Thank you for the messages, the well wishes, and the love. I’ll be returning to more general topics these last few days of the blog, although I’m sure Pink will appear as I attempt to wrap up this experience.

Are there any topics in particular that you think I should cover?

Role reversal

Pinkerton is my travel buddy and has been all over North America, and has even come to Europe with me. His presence is calming, and when I’m in the midst of a busy season of travel and work, knowing that I’m accountable to his needs and comforts is grounding for me.

The epitome of chill

He hangs patiently backstage as I work, lies quietly in his carrier when we go to the gym, greets all of my colleagues like old friends, nudges next to me on the bed after a long day. He’s my four-legged support system. He keeps me balanced.

Pink just got home from the hospital with a dozen staples in his back, his back legs immobile, his front paws shaved where the IV lines went in, his beautiful fluffy tail tangled and hanging. Now it’s my turn to be patient with him, to lie quietly next to him on the floor, to change his pads and clean him, to hand feed him his favorite food, chicken.

Pink has been central to my own mental health, and now it’s up to me to be central to his recovery.
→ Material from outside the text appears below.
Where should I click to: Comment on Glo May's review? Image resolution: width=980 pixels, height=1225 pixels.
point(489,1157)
It’s a role reversal that I relish, and I’m grateful to be able to give him even a fraction of what he’s given me.

Thank you, everyone, for your continued care. When the world turned upside down, having the constancy of Pinkerton was one thing I counted on to keep a sense of stability. I’m just relieved to have him next to me again.

Waiting game

We’re still waiting for our little butterfly to feel better and my heart aches.
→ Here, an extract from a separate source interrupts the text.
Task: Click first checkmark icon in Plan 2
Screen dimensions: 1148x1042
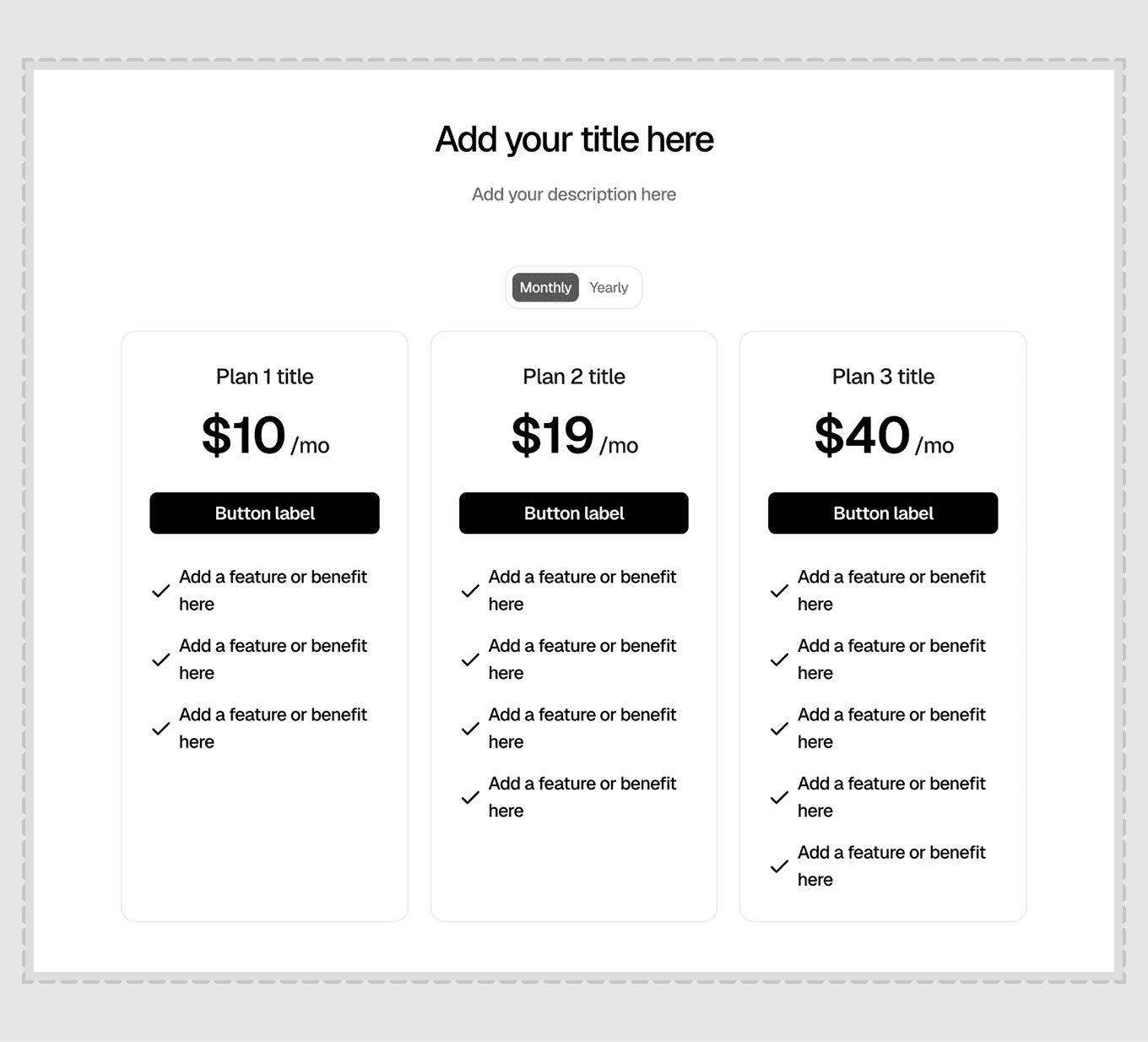Action: click(470, 591)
But my heart is also full from the kindness we’ve received. Some truly amazing friends set up a GoFundMe page for Pinkerton and I’ve been in tears all night from the good will and love that surrounds us.

Oh that face…

It’s been up and down today, starting with a hopeful report in the morning that Pinkerton was tracking well after surgery yesterday, but this evening we learned he was in a lot of pain and had to up his pain meds. We probably won’t be seeing him until Monday, and it’s so hard to hear that he’s in pain. I hope you bear with me while I focus on him for a few more days before I return to my regular blogging.

Life has been humbling. And the unwavering support of friends near and far has been humbling. If the pandemic hadn’t made me reexamine my life and priorities, this will.